Post World War I era: Freud and Ortega y Gasset
The outbreak of World War I was a traumatic and disillusioning event for many people in Europe, perhaps most of all for those who had committed themselves to a notion of progress and advancement in human affairs. The sheer scale of the destruction and death unleashed by the war, which "exceeded that of all other wars known to history," at the end of a century which had been largely seen as one of peace, progress and prosperity, was a profound shock - one from which, it could be argued, the nations of Europe never entirely recovered.
When the Austrian psycho-analyst Sigmund Freud sat down to write an article on the war in early 1915, it was this sense of disillusionment, of a loss of faith in progress, that was uppermost in his mind. The resulting essay, "Thoughts for the Times on War and Death," is a sombre meditation that represents the effort of a man who considered himself a member of a tolerant, civilized, peaceful, internationalist European civilization to understand the abrupt destruction of that civilization in a "vortex" of violence, hatred and destruction; it reflects the sense of powerlessness felt by an individual who is merely "a wheel in the gigantic machinery of war."

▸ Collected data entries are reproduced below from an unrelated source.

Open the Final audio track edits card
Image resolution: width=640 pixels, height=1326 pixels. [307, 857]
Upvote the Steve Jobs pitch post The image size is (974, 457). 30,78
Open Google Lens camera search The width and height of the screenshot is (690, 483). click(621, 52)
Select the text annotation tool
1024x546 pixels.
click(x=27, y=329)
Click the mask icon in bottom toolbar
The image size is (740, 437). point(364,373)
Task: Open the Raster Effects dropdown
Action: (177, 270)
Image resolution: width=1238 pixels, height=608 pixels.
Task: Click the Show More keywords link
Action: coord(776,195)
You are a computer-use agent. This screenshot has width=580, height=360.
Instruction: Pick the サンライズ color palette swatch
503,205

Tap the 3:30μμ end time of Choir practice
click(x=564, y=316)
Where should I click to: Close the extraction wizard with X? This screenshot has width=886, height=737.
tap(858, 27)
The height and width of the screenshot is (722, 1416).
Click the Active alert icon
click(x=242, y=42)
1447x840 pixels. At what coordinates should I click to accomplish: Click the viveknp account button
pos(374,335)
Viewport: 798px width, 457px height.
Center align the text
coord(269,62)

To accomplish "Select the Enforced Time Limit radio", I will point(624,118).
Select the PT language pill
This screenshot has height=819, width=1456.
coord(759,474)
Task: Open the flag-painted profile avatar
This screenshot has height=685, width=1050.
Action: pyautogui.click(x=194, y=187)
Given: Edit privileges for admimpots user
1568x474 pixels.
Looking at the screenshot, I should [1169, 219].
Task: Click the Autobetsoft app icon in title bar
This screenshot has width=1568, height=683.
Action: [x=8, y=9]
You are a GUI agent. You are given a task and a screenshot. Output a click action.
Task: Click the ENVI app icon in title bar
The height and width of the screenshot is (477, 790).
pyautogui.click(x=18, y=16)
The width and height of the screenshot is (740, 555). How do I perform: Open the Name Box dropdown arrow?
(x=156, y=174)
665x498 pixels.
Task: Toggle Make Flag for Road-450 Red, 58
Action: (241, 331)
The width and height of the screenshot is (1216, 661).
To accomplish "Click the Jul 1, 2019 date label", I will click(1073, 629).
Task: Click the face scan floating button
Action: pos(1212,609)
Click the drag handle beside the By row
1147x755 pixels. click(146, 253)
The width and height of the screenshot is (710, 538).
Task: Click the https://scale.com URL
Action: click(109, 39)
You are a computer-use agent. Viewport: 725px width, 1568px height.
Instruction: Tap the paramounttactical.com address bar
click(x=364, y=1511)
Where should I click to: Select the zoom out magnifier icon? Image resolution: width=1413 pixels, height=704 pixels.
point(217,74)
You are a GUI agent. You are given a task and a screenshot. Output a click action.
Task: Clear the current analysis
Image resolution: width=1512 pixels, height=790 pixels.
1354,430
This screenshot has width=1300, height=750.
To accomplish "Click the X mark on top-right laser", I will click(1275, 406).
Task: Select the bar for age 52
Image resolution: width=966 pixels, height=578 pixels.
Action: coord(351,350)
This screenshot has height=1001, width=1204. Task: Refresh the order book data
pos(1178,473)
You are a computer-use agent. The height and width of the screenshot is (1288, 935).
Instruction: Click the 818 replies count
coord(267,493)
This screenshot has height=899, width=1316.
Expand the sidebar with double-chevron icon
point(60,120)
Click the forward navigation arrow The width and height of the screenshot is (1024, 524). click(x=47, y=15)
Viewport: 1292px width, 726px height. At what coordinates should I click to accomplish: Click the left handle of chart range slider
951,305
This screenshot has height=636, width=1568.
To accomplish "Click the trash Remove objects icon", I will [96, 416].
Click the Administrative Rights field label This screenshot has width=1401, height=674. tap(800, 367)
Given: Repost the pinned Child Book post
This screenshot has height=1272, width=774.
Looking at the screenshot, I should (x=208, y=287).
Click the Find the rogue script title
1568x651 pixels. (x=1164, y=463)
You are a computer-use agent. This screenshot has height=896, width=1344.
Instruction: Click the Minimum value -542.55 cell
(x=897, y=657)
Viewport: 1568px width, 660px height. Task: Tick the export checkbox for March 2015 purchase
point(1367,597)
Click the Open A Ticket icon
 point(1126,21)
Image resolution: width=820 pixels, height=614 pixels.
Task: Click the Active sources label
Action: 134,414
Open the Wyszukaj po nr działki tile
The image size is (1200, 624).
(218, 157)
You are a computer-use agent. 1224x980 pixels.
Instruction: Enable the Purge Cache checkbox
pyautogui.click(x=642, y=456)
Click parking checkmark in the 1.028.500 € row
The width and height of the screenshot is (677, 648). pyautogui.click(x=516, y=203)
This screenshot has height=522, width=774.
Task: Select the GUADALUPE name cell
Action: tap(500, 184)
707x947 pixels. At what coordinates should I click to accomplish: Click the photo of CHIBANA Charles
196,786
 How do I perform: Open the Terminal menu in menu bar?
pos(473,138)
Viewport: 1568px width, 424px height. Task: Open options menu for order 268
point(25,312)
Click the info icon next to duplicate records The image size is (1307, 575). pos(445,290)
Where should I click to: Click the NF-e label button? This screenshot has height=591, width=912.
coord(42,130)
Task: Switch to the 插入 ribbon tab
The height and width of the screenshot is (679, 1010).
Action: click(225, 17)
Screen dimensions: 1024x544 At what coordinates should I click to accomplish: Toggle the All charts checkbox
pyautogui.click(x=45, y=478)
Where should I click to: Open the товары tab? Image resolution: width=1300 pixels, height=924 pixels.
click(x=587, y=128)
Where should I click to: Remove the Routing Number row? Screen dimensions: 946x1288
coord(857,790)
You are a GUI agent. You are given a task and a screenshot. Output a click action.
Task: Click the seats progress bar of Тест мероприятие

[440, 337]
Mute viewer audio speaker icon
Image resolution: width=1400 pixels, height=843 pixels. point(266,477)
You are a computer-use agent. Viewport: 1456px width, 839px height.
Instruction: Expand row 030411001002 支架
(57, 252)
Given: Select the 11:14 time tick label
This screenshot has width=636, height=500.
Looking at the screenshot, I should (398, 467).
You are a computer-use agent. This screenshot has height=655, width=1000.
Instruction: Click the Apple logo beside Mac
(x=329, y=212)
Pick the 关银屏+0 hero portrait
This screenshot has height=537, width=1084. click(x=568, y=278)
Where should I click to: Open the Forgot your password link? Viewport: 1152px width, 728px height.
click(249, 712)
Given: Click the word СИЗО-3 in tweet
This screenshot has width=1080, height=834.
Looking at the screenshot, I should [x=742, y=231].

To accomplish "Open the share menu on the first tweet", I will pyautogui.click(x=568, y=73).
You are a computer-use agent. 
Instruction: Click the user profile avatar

The essay is divided into two sections. The first, "The Disillusionment of War," reflects on the significance of the war for European civilization and on what it may reveal about the true nature of that civilization and of the people who comprise it - how could this catastrophe happen, and what does it say about the progress and civilization upon which the nations now swallowed up by war have prided themselves? The second, shorter, section, "Our Attitude Towards Death," asks troubling questions about what the war has done to the human view of death - in short, has it made death more acceptable, and made brutes of civilized people?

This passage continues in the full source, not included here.